Collection Algorithm

Mark Phase

fn mark(&mut self) {
    // Clear all marks
    for obj in self.objects.values_mut() {
        obj.header.marked = false;
    }

    // Mark from roots
    for root in &self.roots {
        self.mark_object(root.ptr);
    }
}

Sweep Phase

fn sweep(&mut self) {
    let mut to_remove = Vec::new();

    for (ptr, obj) in &self.objects {
        if !obj.header.marked {
            to_remove.push(*ptr);
            self.bytes_allocated -= obj.header.size;
            self.objects_freed += 1;
        }
    }

    for ptr in to_remove {
        self.objects.remove(&ptr);
    }
}

Root Management

Automatic Roots

In GC mode, local variables are automatically registered as roots:

#[gc]
F example() -> i64 {
    x := gc_alloc(100, 0)  # Automatically registered as root
    # ...
    0  # x automatically unregistered on return
}

Manual Roots

For global data or long-lived pointers:

V global_ptr: i64 = 0

F init() -> i64 {
    global_ptr = gc_alloc(1000, 0)
    gc_add_root(global_ptr)  # Prevent collection
    0
}

F cleanup() -> i64 {
    gc_remove_root(global_ptr)  # Allow collection
    0
}

Configuration

Threshold

Controls when automatic collection triggers:

gc_set_threshold(2097152)  # 2 MB

When bytes_allocated >= threshold, GC automatically runs.

Default Settings

  • Threshold: 1 MB (1048576 bytes)
  • Conservative scanning: Enabled
  • Stack scanning: Not yet implemented (manual roots only)

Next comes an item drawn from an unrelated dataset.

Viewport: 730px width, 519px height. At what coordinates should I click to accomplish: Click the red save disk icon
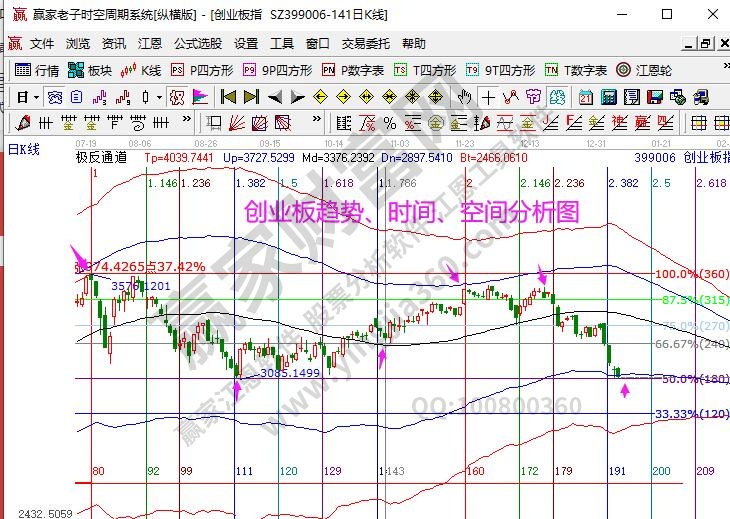(656, 97)
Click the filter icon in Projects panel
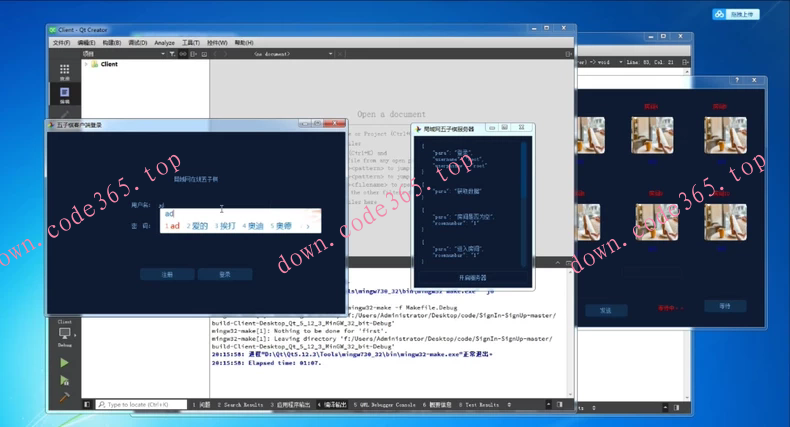790x427 pixels. [x=172, y=54]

Performance Characteristics

Time Complexity

  • Allocation: O(1)
  • Collection: O(n) where n = number of objects
  • Mark: O(m) where m = number of reachable objects

Space Complexity

  • Header overhead: 24 bytes per object
  • Root set: O(r) where r = number of roots
  • Total: O(n + r)

Benchmark Results

From gc_test.vais:

Stress test: 100 objects, 256 bytes each
- Allocations: 100
- Collections: ~6
- Time: ~5ms
- Memory: ~25KB

Integration Examples

Example 1: Simple Allocation

U std/gc

F main() -> i64 {
    gc_init()

    # Allocate
    ptr := gc_alloc(1024, 1)

    # GC stats
    printf("Allocated: %ld bytes\n", gc_bytes_allocated())

    0
}

Example 2: Vector with GC

S GcVec {
    data: i64,  # GC-managed pointer
    len: i64,
    cap: i64
}

X GcVec {
    F new() -> GcVec {
        data_ptr := gc_alloc(32, 100)
        gc_add_root(data_ptr)
        GcVec { data: data_ptr, len: 0, cap: 4 }
    }

    F drop(&self) -> i64 {
        gc_remove_root(self.data)
        0
    }
}

Example 3: Automatic Collection

F process_large_data() -> i64 {
    gc_set_threshold(4096)  # Low threshold

    i := 0
    L i < 100 {
        # Each allocation might trigger GC
        temp := gc_alloc(1024, 0)
        # Process temp
        i = i + 1
    }
    # Unreferenced objects automatically collected
    0
}

Testing

Unit Tests

cargo test -p vais-gc

Tests cover:

  • Basic allocation
  • Collection
  • Root preservation
  • Threshold behavior
  • Stress scenarios

Integration Tests

vaisc build examples/gc_test.vais --gc && ./examples/gc_test
vaisc build examples/gc_vec_test.vais --gc && ./examples/gc_vec_test

Future Work

Short Term

  • Stack scanning for automatic root detection
  • Improved type information
  • Finalizers for cleanup

Medium Term

  • Incremental collection
  • Write barriers for generational GC
  • Parallel marking

Long Term

  • Concurrent GC
  • Compaction
  • Thread-local heaps

References

  1. "The Garbage Collection Handbook" by Jones et al.
  2. Boehm-Demers-Weiser Conservative GC
  3. LLVM Stack Map documentation
  4. Rust's memory model

See Also

  • /crates/vais-gc/README.md - GC crate documentation
  • /std/gc.vais - Vais GC API
  • /examples/gc_test.vais - Comprehensive tests